INSTRUCTIONS FOR THE TASK:
Print the records again, matching each line exactly.

SOURCE DATA:
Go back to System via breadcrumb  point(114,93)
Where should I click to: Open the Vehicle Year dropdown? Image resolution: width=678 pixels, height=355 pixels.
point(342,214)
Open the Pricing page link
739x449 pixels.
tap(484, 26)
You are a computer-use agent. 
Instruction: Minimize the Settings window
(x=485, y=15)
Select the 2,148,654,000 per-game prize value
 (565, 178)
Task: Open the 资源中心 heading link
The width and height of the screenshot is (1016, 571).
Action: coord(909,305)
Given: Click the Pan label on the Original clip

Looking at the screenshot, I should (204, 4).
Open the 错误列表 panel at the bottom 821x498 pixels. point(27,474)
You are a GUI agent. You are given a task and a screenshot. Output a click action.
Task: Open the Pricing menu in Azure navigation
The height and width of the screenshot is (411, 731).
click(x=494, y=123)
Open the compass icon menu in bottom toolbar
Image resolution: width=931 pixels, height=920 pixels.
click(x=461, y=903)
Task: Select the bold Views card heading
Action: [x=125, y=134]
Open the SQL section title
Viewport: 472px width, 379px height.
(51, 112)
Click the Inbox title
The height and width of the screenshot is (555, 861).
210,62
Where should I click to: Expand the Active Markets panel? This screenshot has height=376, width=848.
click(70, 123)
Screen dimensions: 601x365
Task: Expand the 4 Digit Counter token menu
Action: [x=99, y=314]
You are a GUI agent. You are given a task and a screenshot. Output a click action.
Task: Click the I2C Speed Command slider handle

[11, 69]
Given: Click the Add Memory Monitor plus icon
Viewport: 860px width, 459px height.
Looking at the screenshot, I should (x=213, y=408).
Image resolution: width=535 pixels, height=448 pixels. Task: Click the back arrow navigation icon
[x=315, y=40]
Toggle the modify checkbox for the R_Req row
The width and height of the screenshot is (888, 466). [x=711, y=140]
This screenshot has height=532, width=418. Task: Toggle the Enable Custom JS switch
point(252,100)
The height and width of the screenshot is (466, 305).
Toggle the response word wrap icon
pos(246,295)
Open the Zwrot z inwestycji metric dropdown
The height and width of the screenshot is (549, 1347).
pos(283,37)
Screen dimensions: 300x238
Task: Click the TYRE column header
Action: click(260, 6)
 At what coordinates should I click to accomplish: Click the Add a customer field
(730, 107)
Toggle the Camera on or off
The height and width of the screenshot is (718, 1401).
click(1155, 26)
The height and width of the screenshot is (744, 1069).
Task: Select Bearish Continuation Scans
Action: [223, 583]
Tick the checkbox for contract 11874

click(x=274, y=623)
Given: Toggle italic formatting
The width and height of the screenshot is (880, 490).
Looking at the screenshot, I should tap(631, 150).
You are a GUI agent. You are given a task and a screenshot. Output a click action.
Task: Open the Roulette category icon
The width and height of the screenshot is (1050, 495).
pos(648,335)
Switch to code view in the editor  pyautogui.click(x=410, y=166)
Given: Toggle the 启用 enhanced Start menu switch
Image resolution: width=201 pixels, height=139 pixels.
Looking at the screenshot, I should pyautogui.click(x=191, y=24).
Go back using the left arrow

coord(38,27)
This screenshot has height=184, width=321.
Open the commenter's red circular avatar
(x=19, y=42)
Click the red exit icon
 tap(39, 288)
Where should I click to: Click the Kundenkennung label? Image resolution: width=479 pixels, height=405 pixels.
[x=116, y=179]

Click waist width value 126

OUTPUT:
Go back to System via breadcrumb  point(114,93)
Where should I click to: Open the Vehicle Year dropdown? Image resolution: width=678 pixels, height=355 pixels.
point(342,214)
Open the Pricing page link
739x449 pixels.
tap(484, 26)
You are a computer-use agent. 
Instruction: Minimize the Settings window
(x=485, y=15)
Select the 2,148,654,000 per-game prize value
 (565, 178)
Task: Open the 资源中心 heading link
The width and height of the screenshot is (1016, 571).
Action: coord(909,305)
Given: Click the Pan label on the Original clip

Looking at the screenshot, I should (204, 4).
Open the 错误列表 panel at the bottom 821x498 pixels. point(27,474)
You are a GUI agent. You are given a task and a screenshot. Output a click action.
Task: Open the Pricing menu in Azure navigation
The height and width of the screenshot is (411, 731).
click(x=494, y=123)
Open the compass icon menu in bottom toolbar
Image resolution: width=931 pixels, height=920 pixels.
click(x=461, y=903)
Task: Select the bold Views card heading
Action: [x=125, y=134]
Open the SQL section title
Viewport: 472px width, 379px height.
(51, 112)
Click the Inbox title
The height and width of the screenshot is (555, 861).
210,62
Where should I click to: Expand the Active Markets panel? This screenshot has height=376, width=848.
click(70, 123)
Screen dimensions: 601x365
Task: Expand the 4 Digit Counter token menu
Action: [x=99, y=314]
You are a GUI agent. You are given a task and a screenshot. Output a click action.
Task: Click the I2C Speed Command slider handle

[11, 69]
Given: Click the Add Memory Monitor plus icon
Viewport: 860px width, 459px height.
Looking at the screenshot, I should (x=213, y=408).
Image resolution: width=535 pixels, height=448 pixels. Task: Click the back arrow navigation icon
[x=315, y=40]
Toggle the modify checkbox for the R_Req row
The width and height of the screenshot is (888, 466). [x=711, y=140]
This screenshot has height=532, width=418. Task: Toggle the Enable Custom JS switch
point(252,100)
The height and width of the screenshot is (466, 305).
Toggle the response word wrap icon
pos(246,295)
Open the Zwrot z inwestycji metric dropdown
The height and width of the screenshot is (549, 1347).
pos(283,37)
Screen dimensions: 300x238
Task: Click the TYRE column header
Action: click(260, 6)
 At what coordinates should I click to accomplish: Click the Add a customer field
(730, 107)
Toggle the Camera on or off
The height and width of the screenshot is (718, 1401).
click(1155, 26)
The height and width of the screenshot is (744, 1069).
Task: Select Bearish Continuation Scans
Action: [223, 583]
Tick the checkbox for contract 11874

click(x=274, y=623)
Given: Toggle italic formatting
The width and height of the screenshot is (880, 490).
Looking at the screenshot, I should tap(631, 150).
You are a GUI agent. You are given a task and a screenshot. Output a click action.
Task: Open the Roulette category icon
The width and height of the screenshot is (1050, 495).
pos(648,335)
Switch to code view in the editor  pyautogui.click(x=410, y=166)
Given: Toggle the 启用 enhanced Start menu switch
Image resolution: width=201 pixels, height=139 pixels.
Looking at the screenshot, I should pyautogui.click(x=191, y=24).
Go back using the left arrow

coord(38,27)
This screenshot has height=184, width=321.
Open the commenter's red circular avatar
(x=19, y=42)
Click the red exit icon
 tap(39, 288)
Where should I click to: Click the Kundenkennung label? Image resolution: width=479 pixels, height=405 pixels.
[x=116, y=179]

Click waist width value 126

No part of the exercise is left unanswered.